On 09/19/2011 12:15 PM, Alexander Graf wrote:
On 17.09.2011, at 23:40, Blue Swirl wrote:
> On Thu, Sep 15, 2011 at 11:31 AM, Avi Kivity<a...@redhat.com> wrote:
>> On 09/15/2011 01:01 PM, Benjamin Herrenschmidt wrote:
>>>
>>>> Sure :). So the problem is that when emulating the G3 Beige machine in
>>>> QEMU (default ppc32 target) we also add a PCI VGA adapter. Apparently,
>>>> on x86 that PCI VGA adapter can map the special VGA regions to
>>>> somewhere, namely 0xa0000. With the memory api overhaul, this also
>>>> slipped into the PPC world where mapping 0xa0000 with VGA adapters is
>>>> a pretty bad idea, as it's occupied by RAM.
>>>>
>>>> Now the discussion was on which level that mapping would happen and
>>>> which devices go through which buses which then would filter certain
>>>> ranges from being mapped. Basically, which way does a memory request
>>>> from the CPU go on a G3 Beige machine until it arrives the VGA
>>>> adapter?
>>>>
>>>> I hope that concludes the actual question. Avi, if I explained this
>>>> wrong, please correct me.
>>>
>>> Ok so there's several things here.
>>>
>>> First, the mapping from CPU addresses to PCI addresses. This depends on
>>> the host bridge chip. The MPC106, used in the Beige G3, itself supports
>>> different type of mappings.
>>>
>>> From memory, the way it's configured in a G3 is to have a 1:1 mapping of
>>> 80000000 CPU to 80000000 PCI.
>>>
>>> That means that with this basic mapping, you cannot generate memory
>>> accesses to low PCI addresses such as 0xa0000.
>>
>> Alex, what this means (I think is) that: pci_grackle_init() needs to create
>> a container memory region and pass it to pc_register_bus() as the pci
>> address space, and create and alias starting at 0x80000000 of the pci
>> address space, and map that alias at address 0x80000000 of the system
>> address space.
>>
>> See pc_init1() creating pci_memory and passing it to i440fx_init(), which
>> then maps some aliases into the system address space and also gives it to
>> pci_bus_new().

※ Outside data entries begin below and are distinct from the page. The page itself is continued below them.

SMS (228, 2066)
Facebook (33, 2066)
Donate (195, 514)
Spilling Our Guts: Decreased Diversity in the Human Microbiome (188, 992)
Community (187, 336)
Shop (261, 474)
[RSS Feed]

It's essentially the same thing with different details.
>
> I think the attached patch (on top of ppc-next) should do it, but it
> doesn't. Only the top area of the screen is shown, the rest is black.
Without your patch:
(qemu) info mtree
memory
00000000-fffffffe : system
800a0000-800affff : vga.chain4
This is here due to the isa_mem_base problem - I think we can get that
part of the patch merged?
80880000-808fffff : macio
00060000-0007ffff : macio-nvram
00020000-00020fff : pmac-ide
00016000-00017fff : cuda
00013000-0001303f : escc-bar
00008000-00008fff : dbdma
00000000-00000fff : heathrow-pic
80800000-8080ffff : vga.rom
80000000-807fffff : vga.vram
800a0000-800bffff : vga-lowmem
80013000-8001303f : escc
fee00000-fee00fff : pci-data-idx
fec00000-fec00fff : pci-conf-idx
fe000000-fe1fffff : isa-mmio
With your patch:
(qemu) info mtree
memory
00000000-fffffffe : system
80013000-8001303f : escc
fee00000-fee00fff : pci-data-idx
fec00000-fec00fff : pci-conf-idx
80000000-fdffffff : pci-hole
fe000000-fe1fffff : isa-mmio
Since the VRAM is mapped to 0x80000000 which is now occupied by the hole and
nothing behind it, nothing gets to write there?
The memory printer doesn't follow aliases, so this is incomplete.
Not sure - I still haven't understood how the memory api works.
Thanks for reminding me to write up slides for tomorrow's code overview
session. I'll start with a general explanation.